Foto: NDR / Thorsten Jander
Wer keine Lust hat, seinen Sonntagabend mit dieser unsympathischen Mischpoke zu verbringen, zumal Klaus Borowski und Kollegin Mila Sahin (Axel Milberg, Almila Bagriacik) ziemlich lange auf sich warten lassen, verpasst allerdings einen Krimi, der sich zum raffinierten Katz-und-Maus-Spiel entwickelt. Dieser Teil der Geschichte beginnt mit einer Vermisstenmeldung. Zuvor zeigt der Film Tobias Exner beim Chat-Austausch mit einer Schönheit namens „Kitty13“, der er von seiner Sehnsucht nach Freiheit erzählt. Als die Polizei den Chat-Verlauf später rekonstruiert, lesen sich die Mitteilungen wie ein Komplott zum Mord an Greta, zumal Toby mit Hilfe einer Schaufensterpuppe offenbar schon mal geübt hat, die Gattin verschwinden zu lassen. Vermisst wird jedoch nicht sie, sondern er.

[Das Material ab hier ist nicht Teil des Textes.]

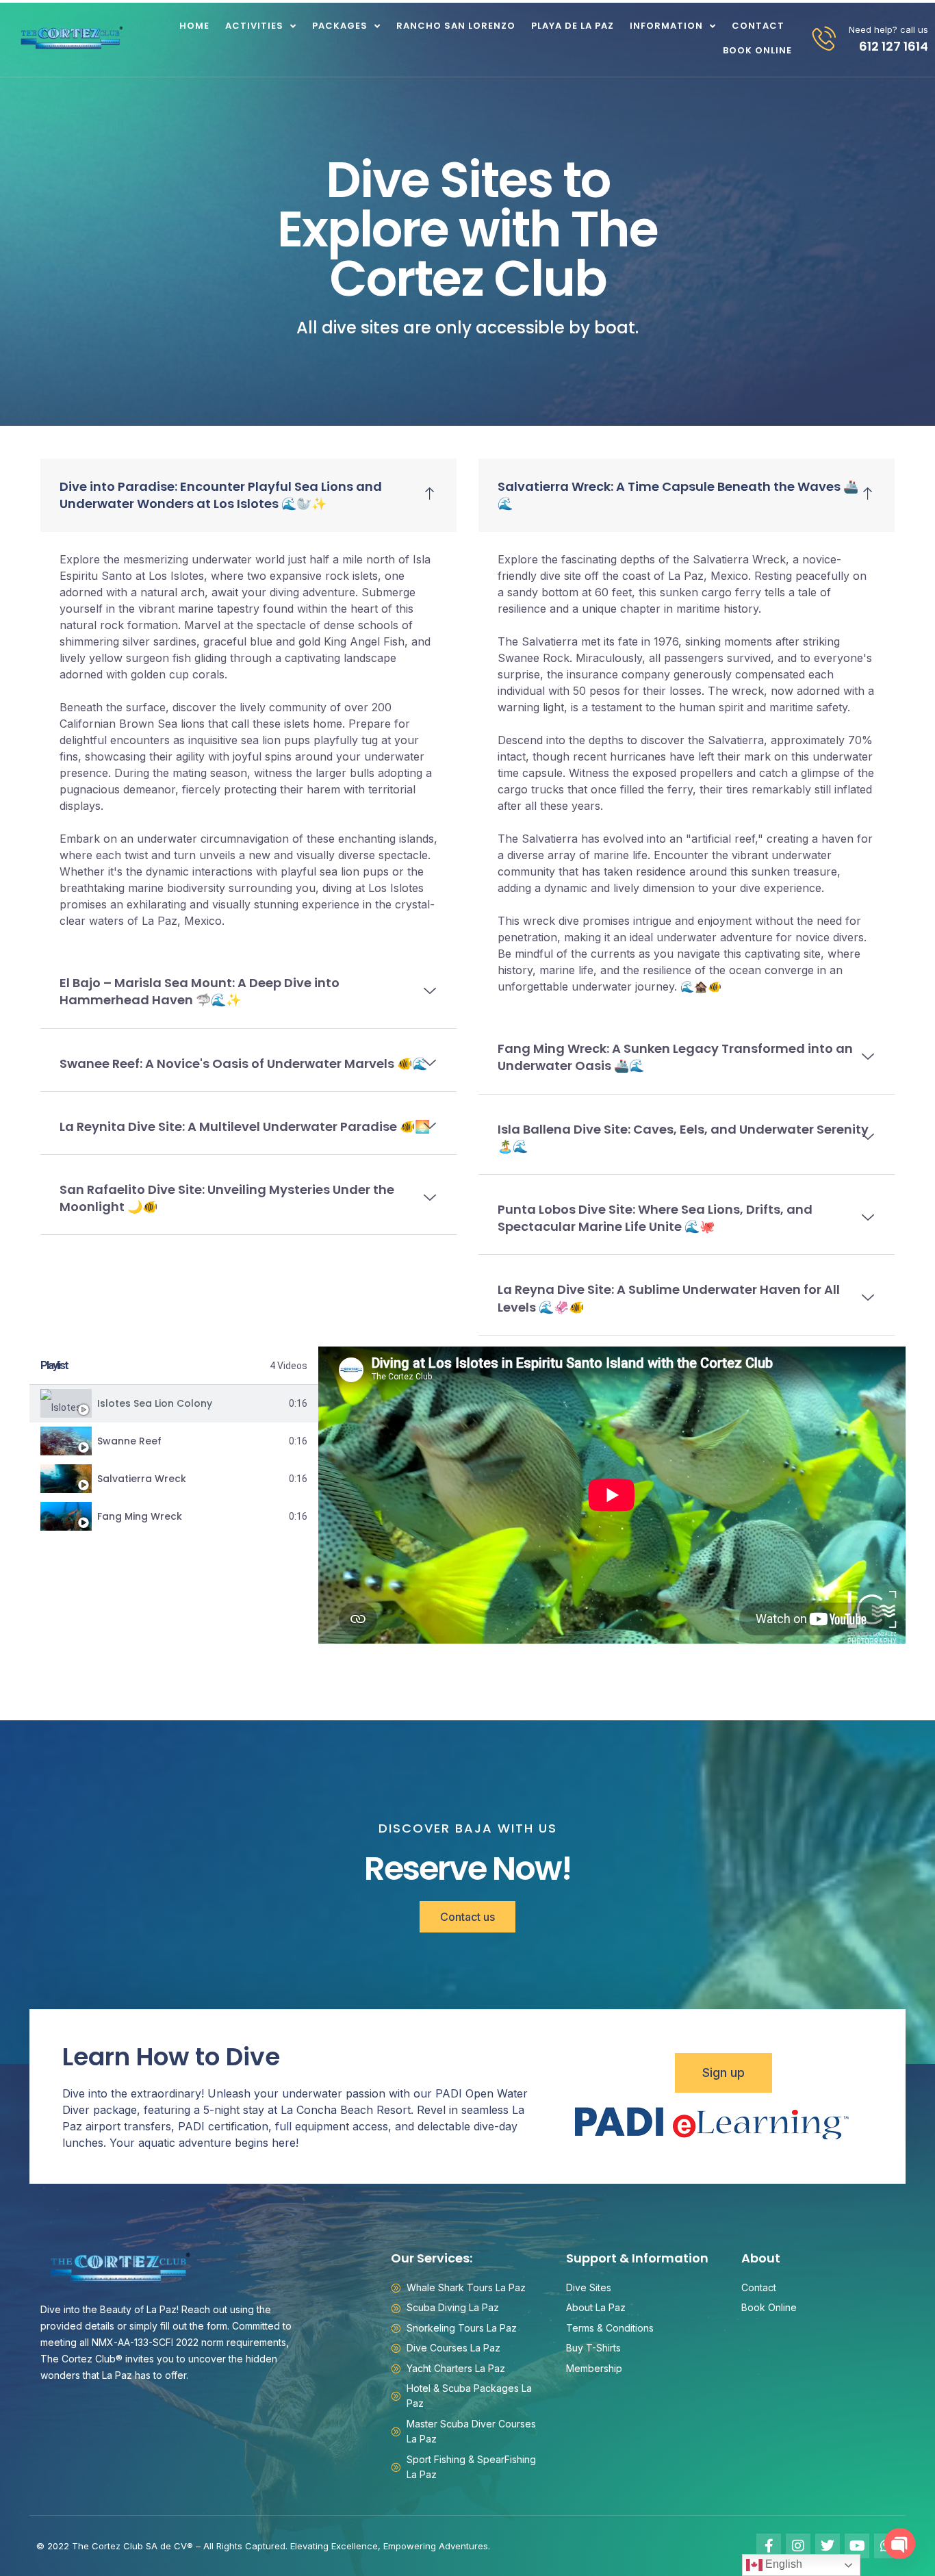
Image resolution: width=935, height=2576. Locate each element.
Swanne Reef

Außerdem ist völlig klar, dass Kitty kein Interesse an der Umsetzung des Plans haben konnte: Hinter dem Pseudonym verbirgt sich niemand anderes als Greta, wie der Film noch während des Chats offenbart, was wiederum zu der Frage führt, warum Arango dieses Geheimnis so früh verrät. Möglicherweise hat er gedacht, dass ihm das Publikum ohnehin auf die Schliche kommen würde, aber die Preisgabe hat vor allem Auswirkungen auf das Verhältnis zwischen Borowski und Greta, denn was der Hauptkommissar ahnt oder weiß, lässt der Film offen.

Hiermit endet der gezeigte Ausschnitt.